< Prev

## Tic-Tac-Toe

(also know as: Naughts-and-Crosses, X-and-Zero)

This is one of the favourites when it comes to recursion. All the more pleasurable if you can program it yourself without reading this article. It isn't all that difficult if you give it a few days of thought. So stop being a dweeb, brainstorm like a man!

The game is itself quite simple, and very very famous. If you are one of the - less fortunate - who never played pencil-paper games in the middle of your 3rd grade Math class, or equivalently, if you're 72 and have forgotten how to play your favourite game, read the intro to the game. Otherwise, flick a sheet from somewhere, start scribbling and work on it - before you go on to read the rest of this article. Good Luck!

The Game

A 3x3 grid. 2 players. One player plays 'X', the other plays '0'. The players take turns. Each marks a free location with his/her symbol (X or 0). The first player to get 3 of his symbols in a straight line, either vertically, horizontally or diagonally, wins. If all 9 locations are filled without any winning line, the game is drawn. Eg:

 0 . X 0 X . X 0 X

The player marking 'X' in the above game has won, since he managed to get 3 X's in a diagonal straight line.

The Program

Before we start off on the program, we should have a general idea of what we want it to do. So, let me have the honours...
The program should support the following game modes:-

• Human vs Human
• Human vs Computer
• Computer vs Computer

The first mode is trivial. Let's deal with the second mode. Once we are able to program the second mode, ie, once we are able to make the Computer play a game, the third mode should become a trivial problem, and can be easily accomplished. In this article, I am not going to discuss anything about the interface and such (I leave this juicy stuff to you), instead, I concentrate only on the logics.

First, let's look at it broadly. There could be two approaches the computer could take to play a game-
1) plan through the entire game at the start of the game itself, or
2) decide upon the best move at every turn.
Planning the entire game is not worth from many points of view. Besides, there's nothing wrong with selecting the best move at every turn 'just in case' it messed up somewhere along the way and needs to start over. So, the computer should decide upon the move looking only at the future, and ignoring the past. To come to think of it, this is how we humans think - what has happened has happened, I'll just try my best from now on.

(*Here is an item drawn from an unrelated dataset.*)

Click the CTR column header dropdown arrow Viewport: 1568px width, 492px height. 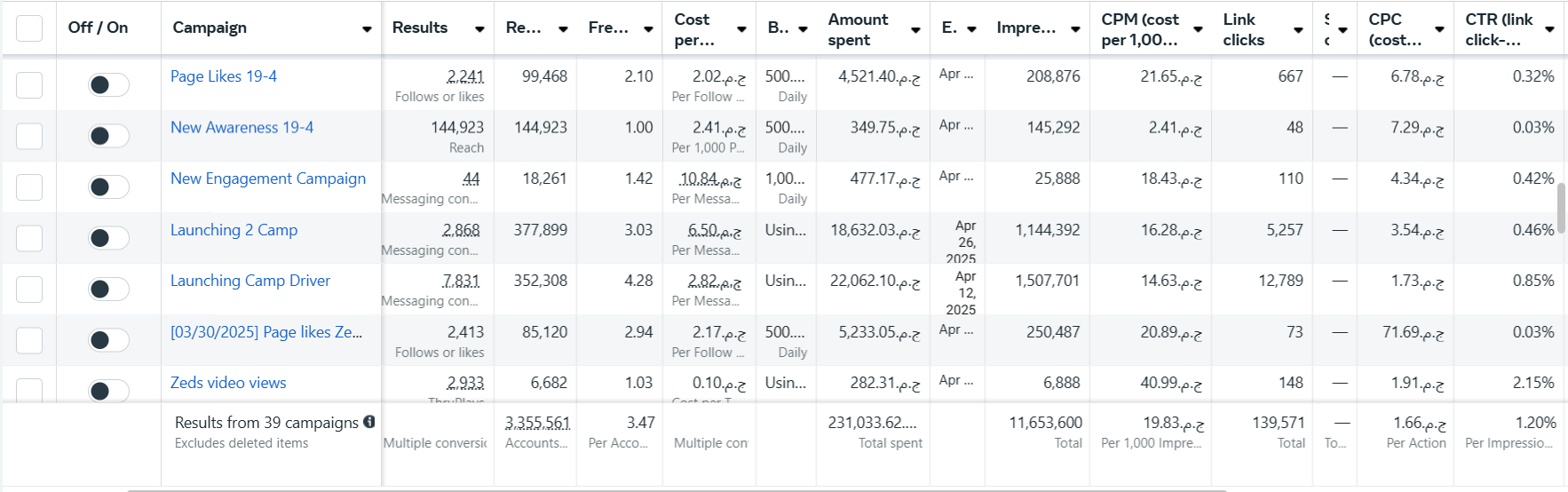pyautogui.click(x=1549, y=29)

Okay, so the Computer is going to select the best move at every one of its turns. If we have to program it to 'select', then obviously, the Computer has to check out each possible move, assigning 'goodness values' to each of them, and finally select the one with the maximum goodness value. Let's assume that there already exists a function Goodness( ) which returns the goodness value of a particular move [We'll get to this function later]. So, the following function should be able to decide upon the best move:

A - the 1 Dimensional 9-length array (as in Magic Squares) which represents the 2-D 3x3 grid.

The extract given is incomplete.